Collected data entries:
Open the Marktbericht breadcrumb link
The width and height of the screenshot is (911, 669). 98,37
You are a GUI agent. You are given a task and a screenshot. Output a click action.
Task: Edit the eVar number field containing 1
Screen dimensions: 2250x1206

What to produce | Write out every line of the entries above as a numbered list, leaving out any blank lines.

Written answer |
1. Open the Marktbericht breadcrumb link
2. The width and height of the screenshot is (911, 669). 98,37
3. You are a GUI agent. You are given a task and a screenshot. Output a click action.
4. Task: Edit the eVar number field containing 1
5. Screen dimensions: 2250x1206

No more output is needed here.